Mission accomplished.
VASJ defeated Lima Central Catholic, 63-50, to win the Division III state championship at the Schottenstein Center in Columbus on March 28.
It was the second state title in three years for the Vikings (23-4) and the sixth in program history.
The Vikings joined Akron St. Vincent-St. Mary (six) and Middletown (seven) as the only teams in Ohio history to win six or more titles, while becoming the first team to win a crown in all four divisions.
The win was also the 100th career victory for Coach Babe Kwasniak at his alma mater.
“To do it with these guys, what are the words? Perfect? Serendipitous?” Kwasniak said.
"Lima Central Catholic is one of the toughest teams we played this year and we played an unbelievable schedule and some incredible basketball teams. I think they play as hard as any team we faced. Congratulations to them on a great season, too. They are everything that is right about high school basketball. They came right at us.”
Senior Dererk Pardon barely missed a triple-double with 15 points, 12 rebounds and nine blocks. The 6-foot-8 Northwestern recruit was brilliant in his final game as a Viking, and also became the VASJ single-season record holder, surpassing Eric Riley’s mark of 95.
“He’s going to the Big Ten. He’s going to be a great player,” Kwasniak said of Pardon. “He’s a better young man, and I’m going to miss coaching him. It seemed like at one point it was just — we even said in the scouting report, ‘If they come at you, Dererk, just start beating stuff.’ Especially with Carlton (Bragg) out — it’s not like we have a lot to complain about with our size and length — but man, some of those blocks I thought were kind of game changing. They knew they had to kick the ball out because they weren’t getting layups. They got some layups early.
“He knows, for us, that when he gets those blocks, those balls, and keeps them in play, it’s like getting a big dunk. It helps us run the break, and it did several times.”
The Vikings played large stretches of the game without McDonald’s All-American Carlton Bragg due to foul trouble, but were able to secure a 27-22 halftime lead against the team that beat them in the 2014 state championship game.
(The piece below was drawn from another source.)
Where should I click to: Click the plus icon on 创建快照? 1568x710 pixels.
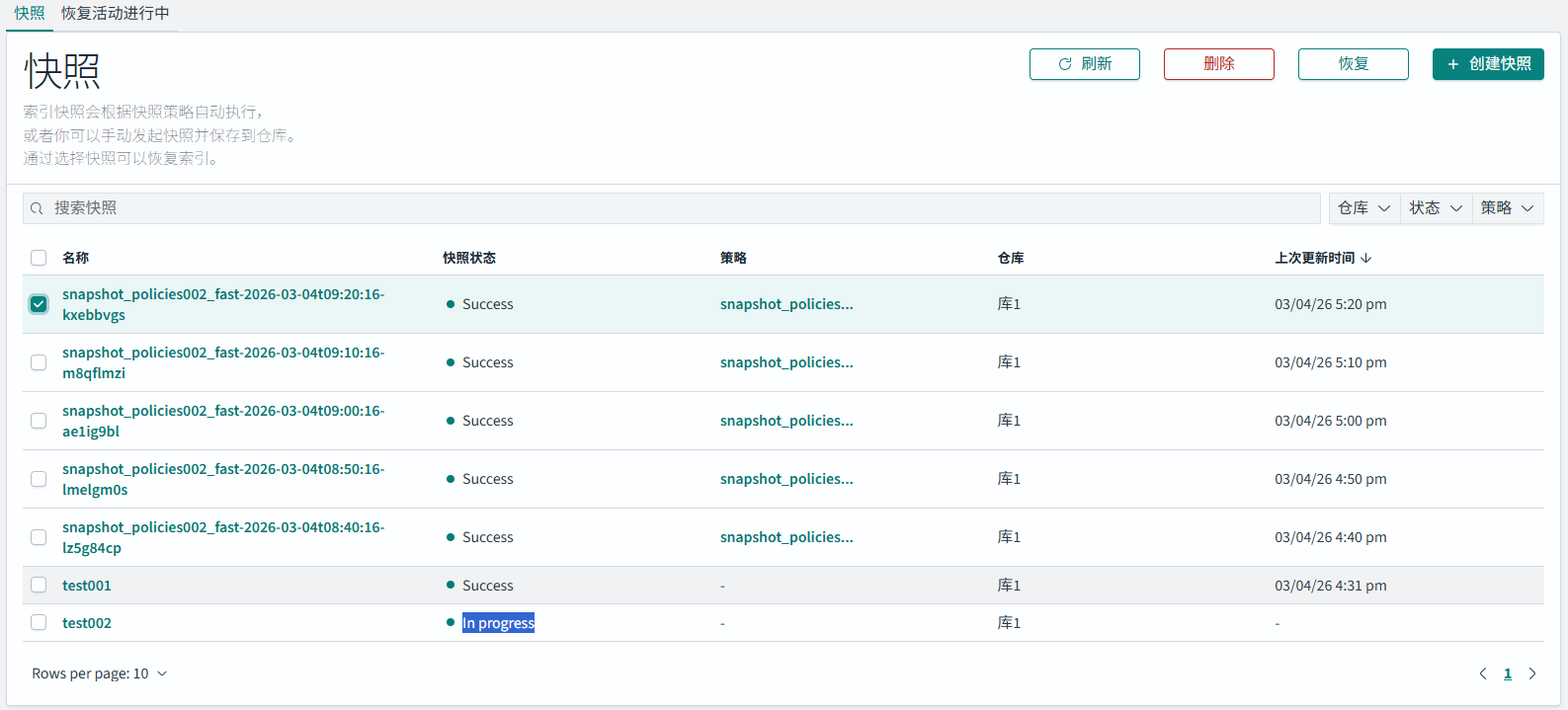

VASJ got its revenge, using a third-quarter surge to open up a 42-31 lead after three quarters and extended the lead prior to the starters leaving late in the final frame.
VASJ finished with four players in double-figures: Pardon, Brian Parker — the game’s leading scorer with 17 — Simon Texidor and Bragg, both of whom finished with 12.
“I know we just won, but what is going through my mind right now is the fact that I won’t play with these seniors anymore,” Parker said. “I’m glad to go to state three years in a row. It’s a great feeling.
“When I came in as a freshman, I didn’t honestly expect to make it this far until my sophomore year (2013 Division IV state championship), I realized how good we’d be.”
Pardon was the star of the afternoon on the home floor of Ohio State – where he will see time as an opponent playing for Northwestern in college. But rather than talk about his stat line, which Kwasniak compared to former Viking great Clark Kellogg, he said he’d remember the team and school for another reason.
“These people, they’re my family,” Pardon said. “No one can ever take that away from me. It’s a great feeling.”
Bragg, a Kansas recruit and the Division III AP Ohio player of the year, put an exclamation mark on his high school career with 12 points, five assists, three rebounds and zero turnovers.
“We accomplished our goals and nobody can take that from us,” Bragg said.
Senior point guard Mo Johnson had four points, two assists, two rebounds and played a solid floor game before leaving the floor in the fourth quarter to a long embrace by his head coach.
VASJ used the motivation of losing in the 2014 state title game to Lima Central Catholic in the run to this year’s championship. Kwasniak said it was the perfect ending to the career of the eight senior captains.
“When you read a book, you don’t read it to get to the middle, you read it to get to the end,” Kwasniak said. “Last year as hard as it was to realize and as hard as it was to deal with, it wasn’t the end. These guys up here with me right now just would not let us lose, and that is a great ending to the story.
“We knew we could be pretty good and the great thing was to see the growth in leadership. That’s what is so special.”